Brimstone

(2025)

Brimstone begins moments after Quicksilver has transformed its heroine. Saeris Fane is now part Fae, part vampire, the chosen mate of Kingfisher, and the unwilling Queen of the Blood Court. Instead of allowing her time to understand any of those identities, Callie Hart immediately gives her a poisoned court, a magical plague, an unstable set of Alchemist runes, and two realms that need saving. The sequel is bigger, more romantic, and more chaotic than the first book.

Its strongest decision is to treat Saeris and Fisher as an established couple rather than repeating the uncertainty of their courtship. Their bond still creates conflict---Fisher keeps making protective plans without her, and Saeris keeps refusing to be managed---but the central question is no longer whether they love one another.
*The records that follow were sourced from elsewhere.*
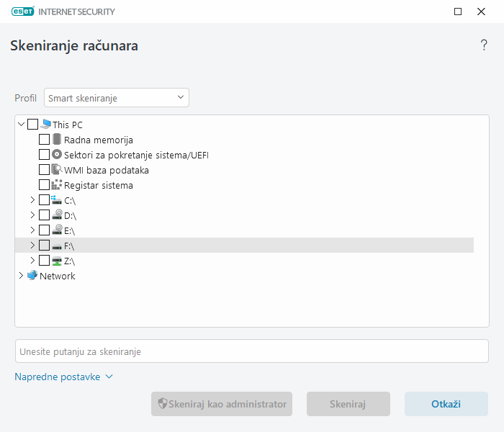Click the Network globe icon
This screenshot has height=432, width=504.
tap(32, 276)
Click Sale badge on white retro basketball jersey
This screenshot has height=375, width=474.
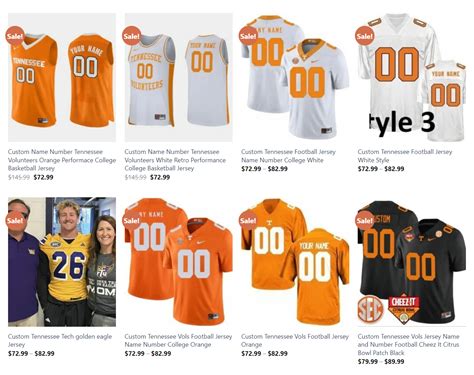click(x=131, y=36)
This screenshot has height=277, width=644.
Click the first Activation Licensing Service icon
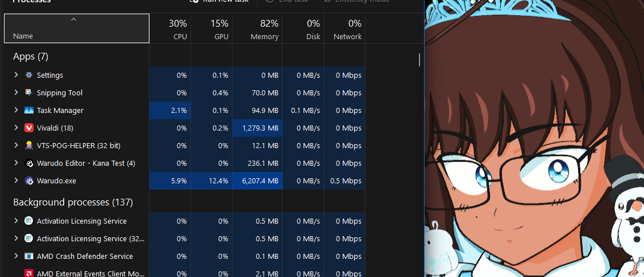tap(29, 221)
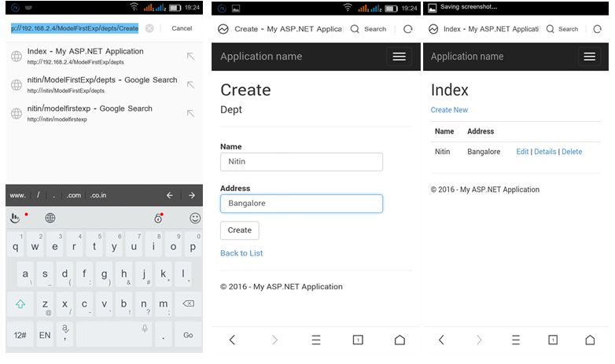Switch the keyboard to 12# symbols mode
The height and width of the screenshot is (364, 615).
[20, 335]
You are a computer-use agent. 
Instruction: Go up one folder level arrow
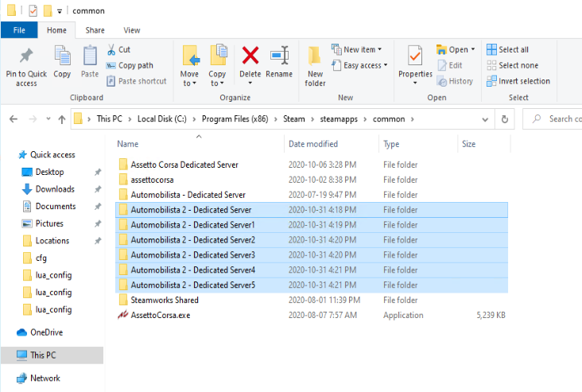click(62, 119)
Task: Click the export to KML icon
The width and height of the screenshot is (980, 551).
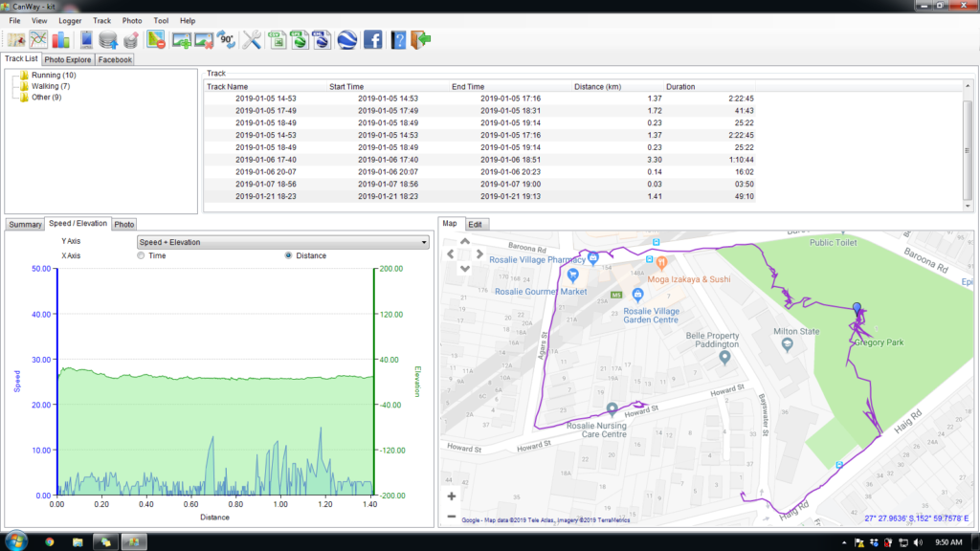Action: [x=323, y=40]
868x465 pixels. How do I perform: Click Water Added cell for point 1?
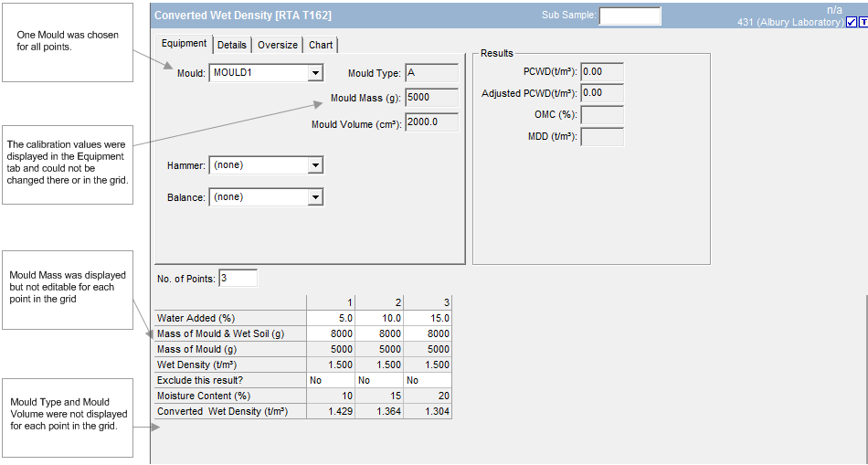pos(331,318)
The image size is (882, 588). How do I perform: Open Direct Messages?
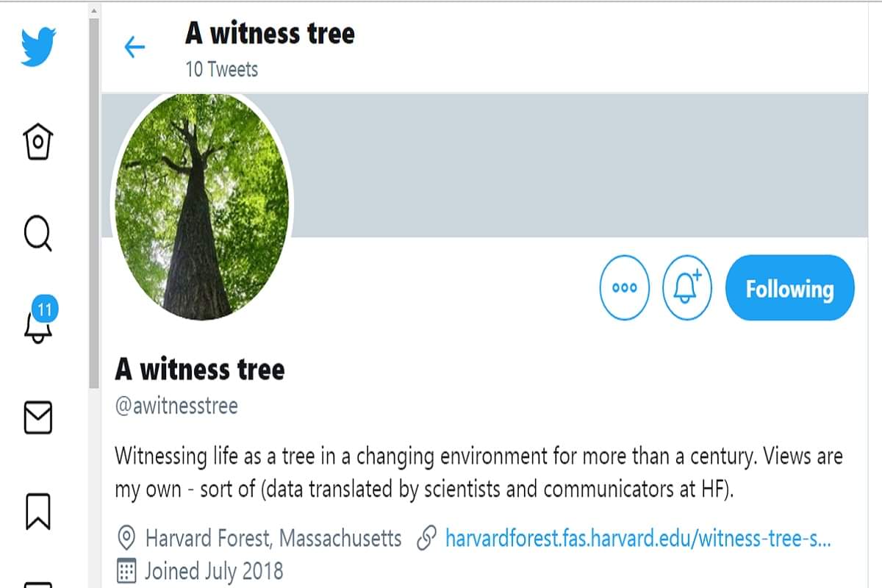point(37,418)
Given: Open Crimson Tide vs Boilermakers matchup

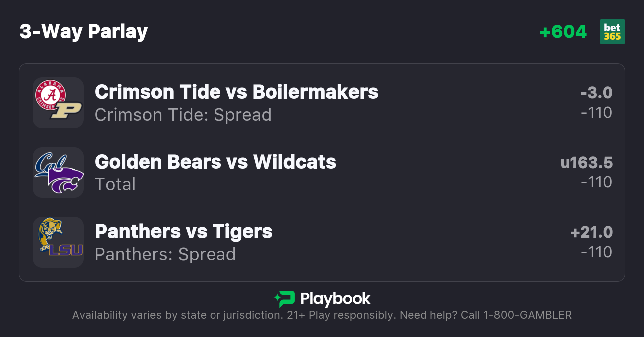Looking at the screenshot, I should [x=236, y=92].
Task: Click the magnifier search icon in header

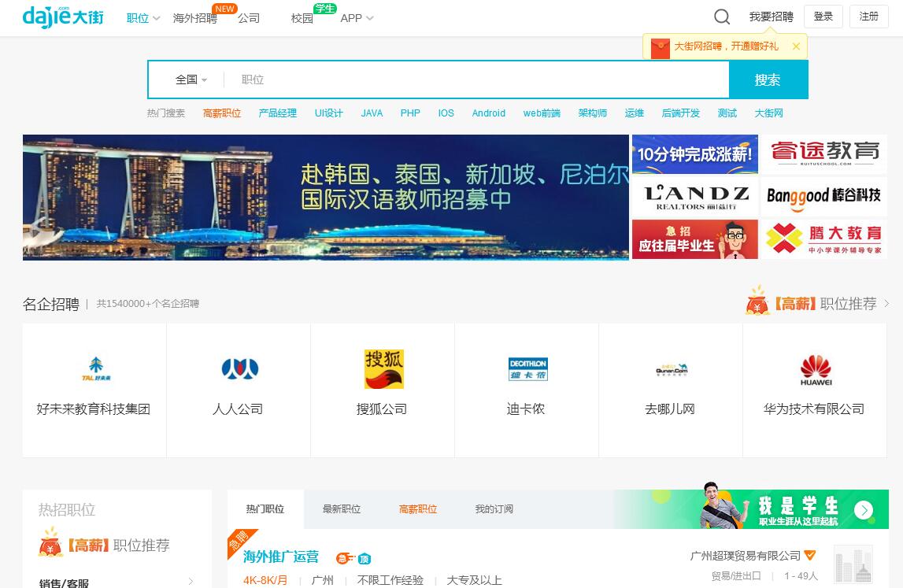Action: pos(721,17)
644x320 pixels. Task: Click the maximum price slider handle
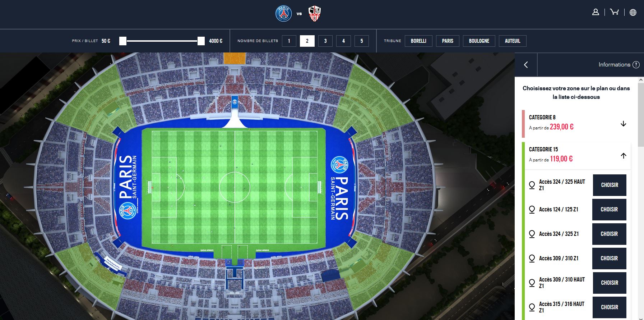tap(201, 41)
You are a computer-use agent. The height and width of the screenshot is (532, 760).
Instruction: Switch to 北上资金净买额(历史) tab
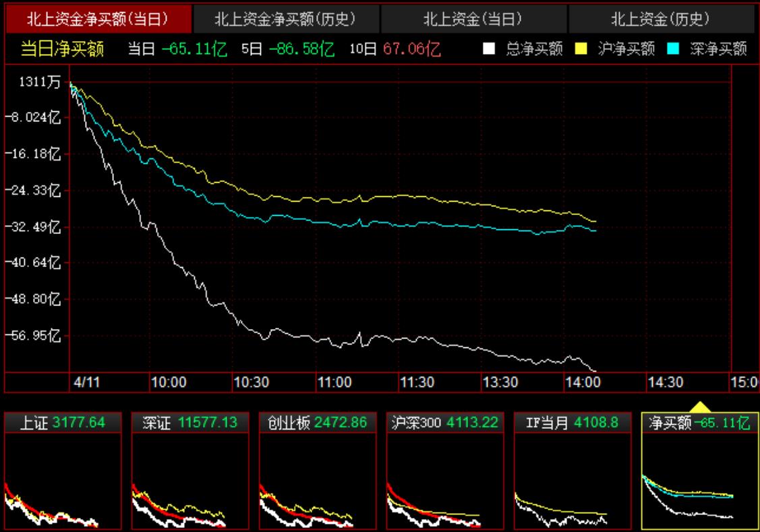click(x=286, y=20)

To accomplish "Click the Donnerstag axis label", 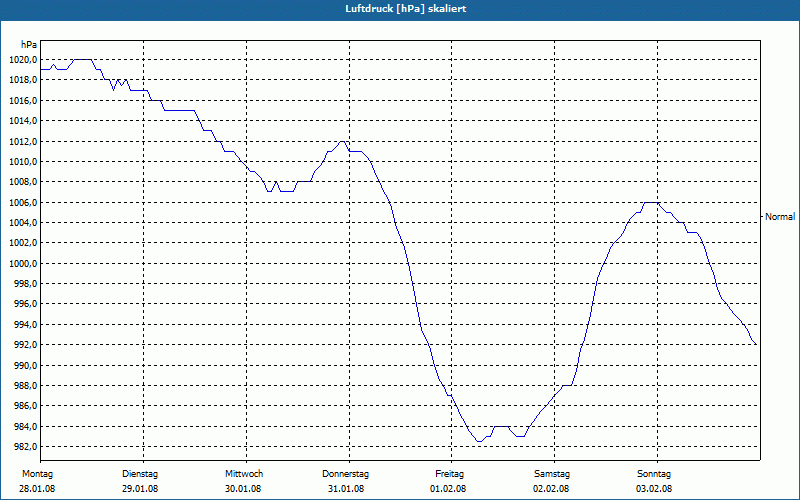I will click(345, 474).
It is whether love can become partnership when both people are accustomed to sacrifice, secrecy, and unilateral action.

The addition of Fisher's perspective helps. His sarcasm and violence remain, but the reader sees the vigilance beneath them and understands how completely Saeris has altered his sense of the future. His return to Zilvaren with Carrion is one of the book's most enjoyable strands. The desert city looks different through the eyes of an immortal Fae warrior, while Carrion's jokes keep their dangerous mission from becoming relentlessly grim.

Saeris's experience at the Blood Court provides a useful counterpoint. She cannot simply kill every vampire who served Malcolm, nor can she trust a hierarchy built through enthrallment and fear. Her early decrees, protection of Foley, and alliance with Taladaius show a ruler learning to distinguish justice from revenge. The politics are not developed as deeply as they could be, but they allow Saeris to use authority without turning her into another version of Madra.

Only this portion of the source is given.